Last in Parliament October 2015, as NDP MP for Winnipeg Centre (Manitoba)

Lost his last election, in 2015, with 28% of the vote.

Statements in the House

MAIN ESTIMATES 2015-16 June 8th, 2015

Mr. Speaker, on a point of order, I have cut the hon. parliamentary secretary to the Prime Minister a lot of slack. I know he is running out of gas and running out of ideas. I think he got the short straw on who would try to defend the indefensible tonight, but he is straying wildly off the subject matter, which is vote 1 in the main estimates and whether the House of Commons should approve the appropriation of $57 million to send over to the Senate for its members to spend as they please.

He is wildly off topic. We have tried to be tolerant because I kind of feel sorry for the guy. He always gets stuck with this crappy job of trying to defend the indefensible, but he is so far off topic that he is doing a disservice to the debate.

MAIN ESTIMATES 2015-16 June 8th, 2015

Mr. Speaker, with regard to the late point of this session of Parliament, I want to make sure that we use the time we have in the House of Commons correctly. The issue we are dealing with now is a $57 million vote for the Senate of Canada, vote 1 in the main estimates. I am worried that the parliamentary secretary is going off on a tangent about the merits of the economic action plan and not speaking to this important, timely, topical issue of whether or not it is the will of Parliament to send another $57 million to the Senate of Canada for it to use or misuse as it wishes.

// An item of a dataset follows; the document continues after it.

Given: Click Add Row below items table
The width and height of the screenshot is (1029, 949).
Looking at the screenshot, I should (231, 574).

Aboriginal Affairs June 8th, 2015

Mr. Speaker, the legacy of the Indian residential schools can best be described as 130 years of intergenerational social tragedy. That is why the Truth and Reconciliation Commission feels it is important that the Pope himself apologize for the role the Catholic Church played.

The Prime Minister will be meeting with the Pope this week. So far, the Prime Minister has been deadly silent on any of the recommendations from the Truth and Reconciliation Commission. Will he or will he not push the Pope to apologize formally on behalf of the Catholic Church for the role that it played in this intergenerational tragedy?

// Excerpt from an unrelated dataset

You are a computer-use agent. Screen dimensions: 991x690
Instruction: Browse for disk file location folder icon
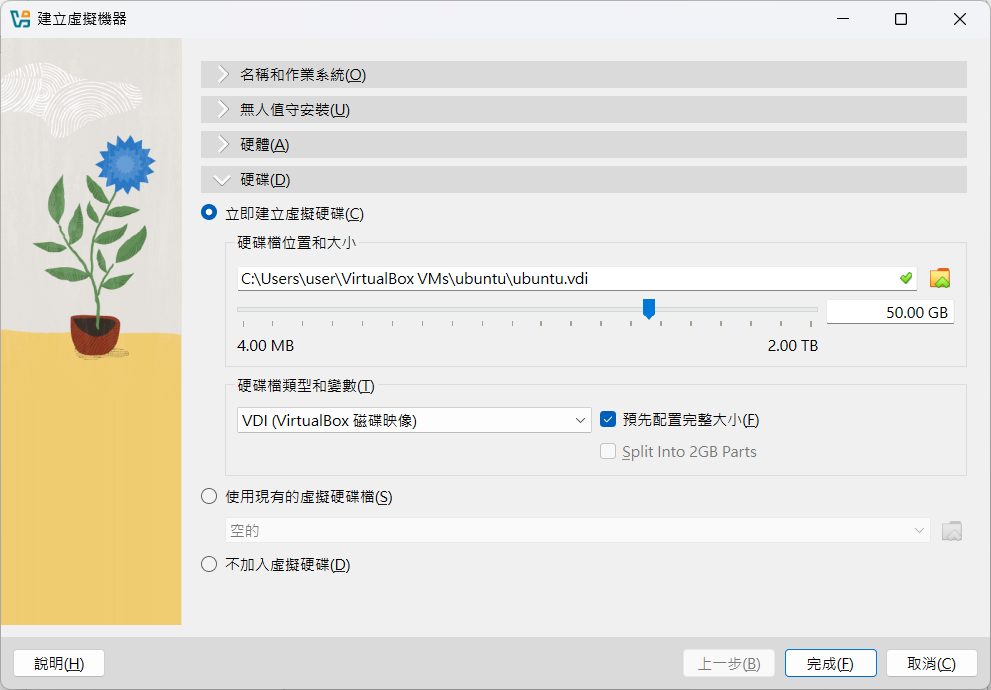click(939, 278)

Business of Supply June 4th, 2015

Mr. Speaker, I always enjoy listening to my colleague from Winnipeg North speak, but not as much as I enjoy hearing two cats fighting at midnight outside of my window. It is almost as much, though.

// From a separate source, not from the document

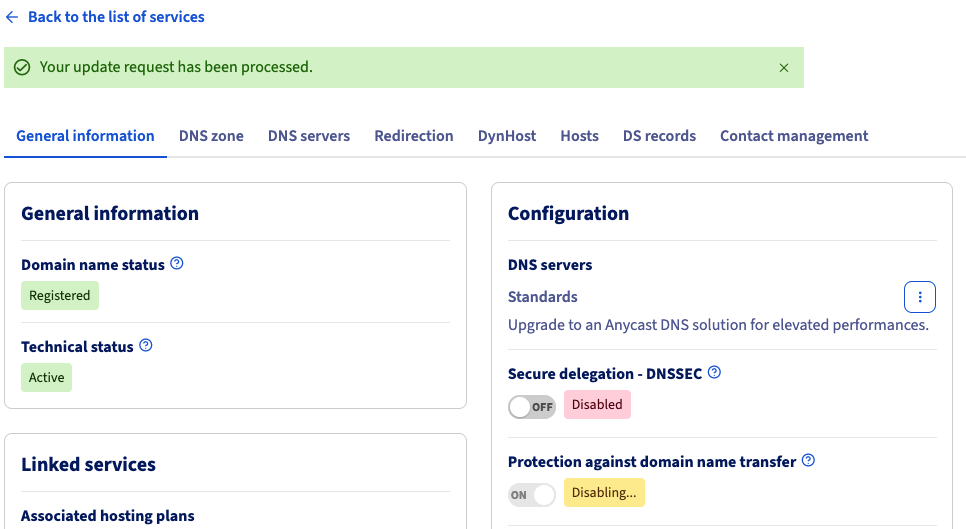Screen dimensions: 966x529
Task: Open the Hosts tab
Action: coord(579,136)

The point that I wish to make is that people should be judged by what they do, not by what they say. I remember, back in about 2003, I took the leader of our party, Jack Layton, to a series of northern Ontario and Manitoba fly-in communities to look at the cost of food. That was at the height of the Liberal majority government, after it had imposed a 2% cap on all spending for first nations and aboriginal people. Even though their growth was 6% per year in those communities, the Liberals decided in their wisdom that they only needed a 2% cap, which I would argue has created the social crisis that we are experiencing today.

This was in the early days of BlackBerrys, but Jack had one with him and I remember him taking photographs of the appalling, ridiculous, unaffordable prices of food in Pauingassi, Poplar River, Little Grand Rapids, Pikangikum and these places where people were starving. They were starving under the days of the Liberal regime.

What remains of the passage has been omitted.